Performance metric implemented in Python

lopuhin · September 3, 2017, 10:06am

Below is my attempt at implementing performance metric in Python 3 (probably adding from __future__ import division would be enough for Python 2). It uses editdistance library for the Levenshtain distance calculation. I’m not 100% sure it is correct, this is just my interpretation of the rules, would be glad if anyone points at errors in the implementation.

import editdistance
import numpy as np
import pandas as pd
from sklearn.metrics import roc_auc_score, r2_score

CLASSES = [
    'species_fourspot',
    'species_grey sole',
    'species_other',
    'species_plaice',
    'species_summer',
    'species_windowpane',
    'species_winter',
]


def get_score(true_df, pred_df):
    edit_score = get_edit_score(true_df, pred_df)
    auc_score = np.mean([roc_auc_score(true_df[cls] == 1, pred_df[cls])
                         for cls in CLASSES])
    with_fish = ~np.isnan(true_df['length'])
    length_score = max(0, r2_score(true_df['length'][with_fish],
                                   pred_df['length'][with_fish]))
    return 0.6 * edit_score + 0.3 * auc_score + 0.1 * length_score


def get_edit_score(true_df: pd.DataFrame, pred_df: pd.DataFrame):
    video_ids = true_df['video_id'].unique()
    true_df, pred_df = [df.groupby(['video_id', 'fish_number']).max()
                          .reset_index().set_index('video_id')
                        [CLASSES].apply(np.argmax, axis=1)
                        for df in [true_df, pred_df]]
    return 1 - np.mean([
        normalized_edit_distance(
            *[list(df.loc[video_id]) for df in [true_df, pred_df]])
        for video_id in video_ids])


def normalized_edit_distance(true_seq, pred_seq) -> float:
    return min(1., editdistance.eval(true_seq, pred_seq) / len(true_seq))

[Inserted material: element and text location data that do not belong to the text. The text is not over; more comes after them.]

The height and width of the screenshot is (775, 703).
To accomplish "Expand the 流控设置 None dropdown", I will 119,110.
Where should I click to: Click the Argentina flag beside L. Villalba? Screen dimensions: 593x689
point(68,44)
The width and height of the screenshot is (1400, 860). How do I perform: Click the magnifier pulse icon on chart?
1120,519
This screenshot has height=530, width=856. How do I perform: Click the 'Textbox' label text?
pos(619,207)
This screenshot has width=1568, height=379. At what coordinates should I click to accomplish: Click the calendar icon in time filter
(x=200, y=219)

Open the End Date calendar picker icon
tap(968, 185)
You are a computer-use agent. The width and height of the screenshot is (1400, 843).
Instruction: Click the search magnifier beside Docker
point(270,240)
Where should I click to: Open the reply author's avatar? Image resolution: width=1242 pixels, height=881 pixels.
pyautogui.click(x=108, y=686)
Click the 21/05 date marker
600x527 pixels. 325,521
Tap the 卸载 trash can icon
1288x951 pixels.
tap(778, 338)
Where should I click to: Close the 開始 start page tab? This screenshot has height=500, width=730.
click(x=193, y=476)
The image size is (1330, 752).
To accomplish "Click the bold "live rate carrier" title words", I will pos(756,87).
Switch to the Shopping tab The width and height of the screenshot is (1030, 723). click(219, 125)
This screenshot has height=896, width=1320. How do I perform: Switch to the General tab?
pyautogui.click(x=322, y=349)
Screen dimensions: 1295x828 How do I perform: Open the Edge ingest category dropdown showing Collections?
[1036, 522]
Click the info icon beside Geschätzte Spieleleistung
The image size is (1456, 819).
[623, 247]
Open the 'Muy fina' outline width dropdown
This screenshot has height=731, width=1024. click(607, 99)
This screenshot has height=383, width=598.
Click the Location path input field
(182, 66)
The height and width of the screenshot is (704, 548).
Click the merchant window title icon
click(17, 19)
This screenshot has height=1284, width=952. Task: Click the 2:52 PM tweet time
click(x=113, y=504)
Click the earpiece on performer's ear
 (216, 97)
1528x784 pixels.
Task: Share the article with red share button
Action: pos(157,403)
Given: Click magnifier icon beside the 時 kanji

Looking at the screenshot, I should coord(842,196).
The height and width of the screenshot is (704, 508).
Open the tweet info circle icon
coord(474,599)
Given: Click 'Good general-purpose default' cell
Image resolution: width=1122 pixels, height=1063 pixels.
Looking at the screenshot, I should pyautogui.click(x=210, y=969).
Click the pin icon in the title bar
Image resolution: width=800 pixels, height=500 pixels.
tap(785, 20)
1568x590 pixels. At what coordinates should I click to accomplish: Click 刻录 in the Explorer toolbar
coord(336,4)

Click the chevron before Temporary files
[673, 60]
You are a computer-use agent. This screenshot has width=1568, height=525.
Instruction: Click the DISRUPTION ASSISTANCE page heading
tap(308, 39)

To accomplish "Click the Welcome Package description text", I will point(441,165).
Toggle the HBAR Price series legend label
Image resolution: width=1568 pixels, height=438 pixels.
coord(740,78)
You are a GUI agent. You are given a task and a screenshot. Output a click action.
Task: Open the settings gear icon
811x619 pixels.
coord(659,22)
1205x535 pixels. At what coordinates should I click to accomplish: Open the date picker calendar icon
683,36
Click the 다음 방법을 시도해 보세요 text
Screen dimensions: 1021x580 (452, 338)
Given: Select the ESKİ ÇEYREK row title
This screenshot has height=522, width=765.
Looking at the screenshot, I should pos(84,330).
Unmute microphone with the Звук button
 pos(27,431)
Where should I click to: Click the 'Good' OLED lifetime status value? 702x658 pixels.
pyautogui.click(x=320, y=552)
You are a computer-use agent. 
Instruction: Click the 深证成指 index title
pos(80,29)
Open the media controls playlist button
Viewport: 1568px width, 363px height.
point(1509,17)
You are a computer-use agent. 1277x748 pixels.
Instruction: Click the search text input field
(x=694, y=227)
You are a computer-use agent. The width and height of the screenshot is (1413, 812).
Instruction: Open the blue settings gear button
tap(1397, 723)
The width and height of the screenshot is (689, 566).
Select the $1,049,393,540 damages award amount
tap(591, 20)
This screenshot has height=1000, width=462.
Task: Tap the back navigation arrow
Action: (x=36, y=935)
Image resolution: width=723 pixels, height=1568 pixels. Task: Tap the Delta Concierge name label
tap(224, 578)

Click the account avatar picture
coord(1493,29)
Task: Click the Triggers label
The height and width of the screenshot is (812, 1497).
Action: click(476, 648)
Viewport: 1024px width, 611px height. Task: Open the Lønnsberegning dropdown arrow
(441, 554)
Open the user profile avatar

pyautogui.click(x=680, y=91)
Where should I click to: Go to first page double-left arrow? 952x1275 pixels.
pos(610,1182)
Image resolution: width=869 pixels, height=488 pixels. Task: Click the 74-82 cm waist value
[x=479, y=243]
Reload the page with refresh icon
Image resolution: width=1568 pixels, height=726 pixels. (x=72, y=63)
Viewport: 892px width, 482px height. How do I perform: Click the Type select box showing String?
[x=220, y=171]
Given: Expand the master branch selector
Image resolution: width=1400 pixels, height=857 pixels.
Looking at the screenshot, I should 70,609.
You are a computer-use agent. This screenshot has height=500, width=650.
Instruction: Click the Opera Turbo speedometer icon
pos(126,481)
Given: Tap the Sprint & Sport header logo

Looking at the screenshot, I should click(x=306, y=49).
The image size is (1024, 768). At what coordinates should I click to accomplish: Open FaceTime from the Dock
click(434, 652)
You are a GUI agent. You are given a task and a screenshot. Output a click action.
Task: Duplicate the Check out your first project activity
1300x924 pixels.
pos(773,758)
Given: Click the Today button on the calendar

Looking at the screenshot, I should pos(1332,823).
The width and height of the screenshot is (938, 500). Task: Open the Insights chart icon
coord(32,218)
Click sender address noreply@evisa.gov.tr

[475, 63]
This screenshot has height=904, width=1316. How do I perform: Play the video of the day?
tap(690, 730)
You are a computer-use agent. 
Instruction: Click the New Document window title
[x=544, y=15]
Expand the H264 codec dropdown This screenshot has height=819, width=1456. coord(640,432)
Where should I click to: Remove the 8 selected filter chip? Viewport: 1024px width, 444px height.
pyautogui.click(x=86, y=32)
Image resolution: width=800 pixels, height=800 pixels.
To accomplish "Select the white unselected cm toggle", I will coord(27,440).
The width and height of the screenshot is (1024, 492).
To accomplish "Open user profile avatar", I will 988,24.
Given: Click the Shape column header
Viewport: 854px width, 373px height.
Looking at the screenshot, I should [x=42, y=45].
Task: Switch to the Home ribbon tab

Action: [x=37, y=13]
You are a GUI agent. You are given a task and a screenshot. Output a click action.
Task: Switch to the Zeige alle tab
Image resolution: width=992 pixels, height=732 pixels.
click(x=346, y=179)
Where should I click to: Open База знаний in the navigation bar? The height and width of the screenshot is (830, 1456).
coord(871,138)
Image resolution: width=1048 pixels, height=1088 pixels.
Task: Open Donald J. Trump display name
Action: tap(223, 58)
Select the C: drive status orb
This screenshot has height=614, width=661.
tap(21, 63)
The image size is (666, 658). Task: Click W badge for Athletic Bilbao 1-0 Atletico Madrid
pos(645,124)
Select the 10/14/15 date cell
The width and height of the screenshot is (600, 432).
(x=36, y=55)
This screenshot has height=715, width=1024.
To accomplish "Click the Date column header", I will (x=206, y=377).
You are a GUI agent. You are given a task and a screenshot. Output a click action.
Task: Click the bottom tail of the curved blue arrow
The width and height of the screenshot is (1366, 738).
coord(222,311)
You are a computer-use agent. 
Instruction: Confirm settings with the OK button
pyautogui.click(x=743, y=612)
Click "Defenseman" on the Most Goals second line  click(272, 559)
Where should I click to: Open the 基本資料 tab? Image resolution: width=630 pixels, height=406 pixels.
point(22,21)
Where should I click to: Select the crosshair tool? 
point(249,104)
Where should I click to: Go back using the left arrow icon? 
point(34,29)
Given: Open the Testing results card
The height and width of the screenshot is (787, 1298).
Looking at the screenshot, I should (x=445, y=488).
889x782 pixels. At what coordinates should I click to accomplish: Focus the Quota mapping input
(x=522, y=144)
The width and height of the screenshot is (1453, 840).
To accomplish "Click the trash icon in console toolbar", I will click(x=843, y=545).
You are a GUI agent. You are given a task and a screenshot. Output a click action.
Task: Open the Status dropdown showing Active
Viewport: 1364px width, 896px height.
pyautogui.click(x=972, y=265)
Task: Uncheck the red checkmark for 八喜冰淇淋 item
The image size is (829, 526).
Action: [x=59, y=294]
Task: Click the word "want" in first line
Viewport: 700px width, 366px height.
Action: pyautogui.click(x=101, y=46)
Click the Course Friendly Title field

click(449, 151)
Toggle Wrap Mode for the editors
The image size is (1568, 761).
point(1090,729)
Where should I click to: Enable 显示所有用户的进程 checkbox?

lopuhin · September 7, 2017, 1:34pm

FWIW, there are several issues:

dataframes must be aligned, but this is not checked here
AUC calculation misses normalization to [0, 1]
AUC calculation is done across all videos, but should be done inside one video and then averaged instead

chris_k · September 12, 2017, 11:17am

With some inspiration from @lopuhin I created this implementation, which includes the AUC normalization, and the fallback to MAE (not sure I got this right, though). It calculates all metrics per video, then weights them, and then averages over all. Print statements also give you a breakdown on videos and individual metrics.

import pandas as pd
import numpy as np
import editdistance
from sklearn.metrics import roc_auc_score, r2_score, mean_absolute_error

species = [
    'species_fourspot',
    'species_grey sole',
    'species_other',
    'species_plaice',
    'species_summer',
    'species_windowpane',
    'species_winter']

def get_metrics(true_df, pred_df):
    vid_scores = []
    for vid, indexes in true_df.groupby('video_id').groups.items():
        true = true_df.loc[indexes]
        pred = pred_df.loc[indexes]

        sequence_score = get_sequence_score(true, pred)
        auc_score = get_auc_score(true, pred)
        length_score = get_length_score(true, pred)

        print(vid)
        print("Edit score: %.3f" % sequence_score)
        print("AUC score: %.3f" % auc_score)
        print("Length score: %.3f" % length_score)
        print("")
        weighted_score = 0.6 * sequence_score + 0.3 * auc_score + 0.1 * length_score
        vid_scores.append(weighted_score)
    return np.mean(vid_scores)

def get_sequence_score(true, pred):
    true_seq = true[species].apply(np.argmax, axis=1).tolist()
    pred_seq = pred[species].apply(np.argmax, axis=1).tolist()
    edist = editdistance.eval(true_seq, pred_seq)
    edist = min(edist / len(true_seq), 1)
    score = 1 - edist
    return score
    
def get_auc_score(true, pred):
    try:
        # fails when only one unique class predicted in video
        score = np.mean([roc_auc_score(true[spc],
                                       pred[spc])
                         for spc in species])
        score = 2 * score - 1
    except Exception as e:
        score = 1 - np.sum([mean_absolute_error(true[spc],
                                                pred[spc])
                            for spc in species])
    return np.mean(score)

def get_length_score(true, pred):
    fish = true['length'] > 0
    score = r2_score(true['length'][fish],
                     pred['length'][fish])
    return max(score, 0)

print("Overall score: %.3f" % get_metrics(true_df, pred_df))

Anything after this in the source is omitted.